El poder no es una supraestructura, ni tampoco una ideología, constituida como instrumento de lucha por la clase dominante. Del mismo modo, el poder no es representado en la soberanía y no es el resultado de la unión de individuos que realizan un pacto. Lo anormal no está fuera de lo normal o lo ilegal más allá de lo legal, la guerra por fuera de la paz, el desorden por fuera del orden. De este modo, para Foucault (1986: 114) «las relaciones de poder no se hallan en posición de superestructura, con un simple papel de prohibición o reconducción; desempeñan, allí en donde actúan, un papel directamente productor». Por lo tanto, la función caleidoscópica del poder no quiere decir subordinación a una estructura, sino que ha de entenderse en términos de inmanencia. Que el poder es inmanente, significa que crea instituciones, produce realidad, genera discursos, engendra prácticas, se vale de estrategias y emplea instrumentos de intervención.

Luego de soslayar los enfoques economicistas que estudian el poder desde la óptica jurídica política, el expositor de los cursos de 1976,Defender la sociedad, muestra desde el comienzo de éstos que el otro esquema tradicional que desdibuja el poder es la hipótesis represiva. A diferencia de la perspectiva jurídica o sistema contrato-opresión, en la dominación-represión, según Foucault (2002: 30): «la oposición pertinente no es la de lo legítimo y lo ilegítimo, como en el precedente, sino la existencia entre lucha y sumisión». La crítica de Foucault a la hipótesis represiva es efectuada al freudomarxismo, para el cual la represión tiene un estrecho vínculo con el advenimiento del capitalismo. Esto llevó a la falsa representación de la sujeción del individuo a un aparato productivo que se limitaba a obedecer en la medida en que para Dreyfus y Rabinow «El sexo se reprimía porque era incompatible con la ética de trabajo demandada por el orden capitalista. Todas las energías debían aprovecharse para la producción» (2001, 157).
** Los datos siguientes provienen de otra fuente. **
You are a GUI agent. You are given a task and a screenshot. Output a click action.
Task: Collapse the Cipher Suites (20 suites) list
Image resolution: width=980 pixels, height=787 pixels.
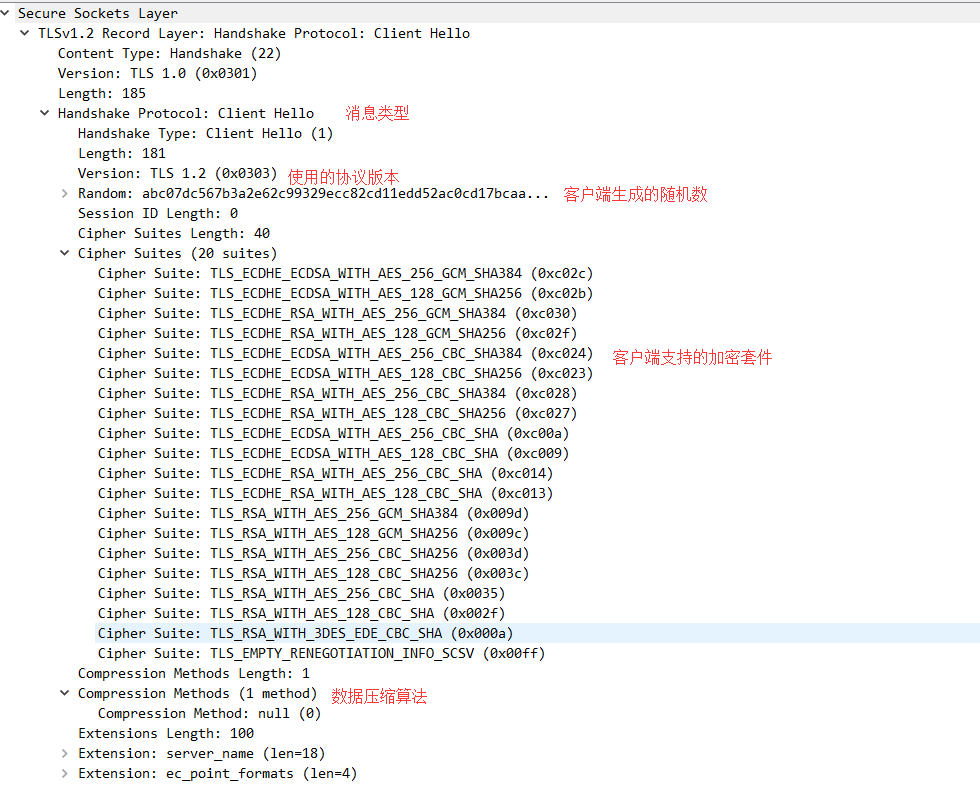(x=65, y=253)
Esta perspectiva hace ver al poder exclusivamente como coerción, negatividad y dominación, y, en consecuencia, el poder y la verdad se excluyen. Por eso para Foucault, según Balbier (1990, 52):

Lo históricamente verdadero es que la sexualidad con sus dispositivos de regulación y de coacción (moral familiar, especialmente la prohibición del incesto, la formación educativa, la medicalización y la psiquiatrización) fue trasladada a la esfera del trabajo de conformidad con un modelo burgués a medida que las relaciones económicas evolucionaban hacia una integración social y una normalización de las fuerzas del trabajo.

Para Foucault «en donde existe poder hay resistencia», de tal manera que ésta no se explica porque haya una dominación externa o porque la resistencia esté por fuera del poder oponiéndosele, sino que se despliega de abajo hacia arriba, como el poder mismo.

En resumen, el poder en Foucault opera en un movimiento caleidoscópico no como si se tratara de una estructura maciza, compacta y hermética desde la cual se irradia el poder, tampoco es una esencia fija externa a los individuos de manera que sólo se explicaría el polo negativo del poder. Antes bien, en tanto caleidoscopio, el poder funciona mediante la variación de pequeños mecanismos, de enfrentamiento de vectores que se encabalgan unos con otros produciendo de forma inmanente a las relaciones sociales y de forma positiva la realidad. El poder no es un mecanismo general, sino singular, pues está inscrito en prácticas históricas concretas fabricando la subjetividad de individuos determinados. El poder declinado en plural en tanto caleidoscopios singulares inscritos en prácticas histórico-sociales es poder infinitesimal y capilar en el que se articulan relaciones móviles, estratégicas y conflictivas en pugna.